The trade agreement was finally announced on Xmas Eve and the UK began its Post Brexit era on 1st January 2021.
Even now a year in, there is a crisis in supply chains and part of this is down to the Covid crisis and containers with PPE being on the wrong side of the world which is causing delays in getting global supply routes moving again. In addition, as we all know there is much political unrest between the UK and EU over the operation of the protocol and businesses trading with NI will need to keep a close eye on developments and changes.
To compound matters further we saw significant changes to EU VAT and in particular e-commerce sales.
1. The importance of Incoterms – incoterms underpin 4 the import responsibilities and where the risk for the transport, insurance and delivery of the goods rests. As all goods moving into or out of the UK are now exports or imports these terms must be identified as part of the transaction. DDP = delivered duty paid. This means you as the seller have import responsibilities you perhaps hadn’t bargained for. Whereas agreeing DAP terms (Delivered at Place) means the customer takes on those responsibilities.
2. Paperwork – To be able to move and clear goods as an import or export, the standing data and basic details need to be communicated properly in the paperwork provided to the logistics company. This means commercial information such as the correct commodity codes, Incoterms, the exporters and importers details and their EORI and VAT numbers. We can often trace a problem back to this initial data not identifying the right importer or not having the very important EORI number in the data.
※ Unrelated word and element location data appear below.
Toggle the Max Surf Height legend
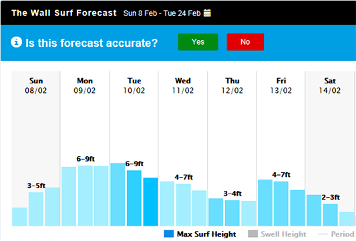Image resolution: width=356 pixels, height=241 pixels. (200, 234)
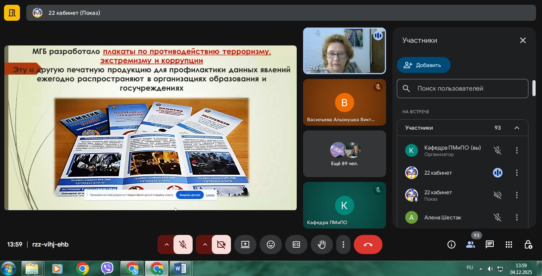Click the red leave call button
Viewport: 542px width, 276px height.
pos(368,244)
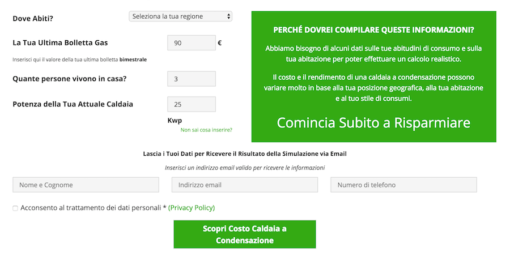Viewport: 510px width, 261px height.
Task: Focus the number of people field showing 3
Action: pyautogui.click(x=192, y=79)
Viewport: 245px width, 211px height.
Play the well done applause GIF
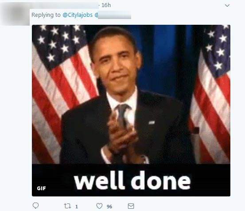pyautogui.click(x=131, y=111)
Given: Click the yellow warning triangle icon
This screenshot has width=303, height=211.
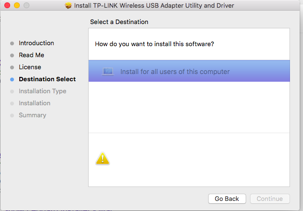Looking at the screenshot, I should [x=102, y=158].
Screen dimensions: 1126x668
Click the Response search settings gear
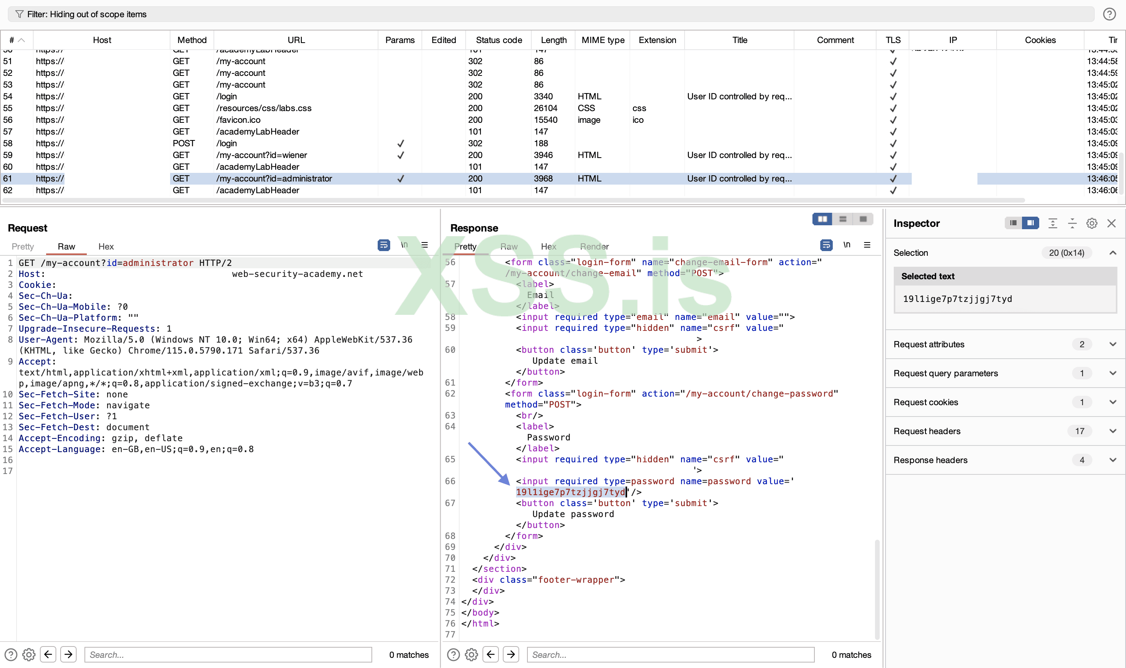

3. Having the right type of Customs agent representation to clear goods – This has been one of the key issues in post Brexit trade. UK businesses importing into the EU and which do not have a business entity or establishment in the EU, will need to have an indirect representative. This type of agent is jointly and severally liable for Duty and VAT debts. Therefore, the high level of risk means it is very difficult for UK businesses to find the support they need in this area. It is an issue which takes time and cost to resolve.
4. Please do not claim back overseas VAT on the UK VAT return – If you incur European VAT there is a special refund service which results in claims being made to each EU country. All the countries have different requirements and in some instances fiscal representation. Incurring EU VAT on goods raises questions to us as advisers. Should your business be VAT registered in that country? These are also the questions the tax authorities will ask. If you are buying and selling goods in the EU you must be aware that this is most likely to result in a VAT registration obligation. Different countries have different rules.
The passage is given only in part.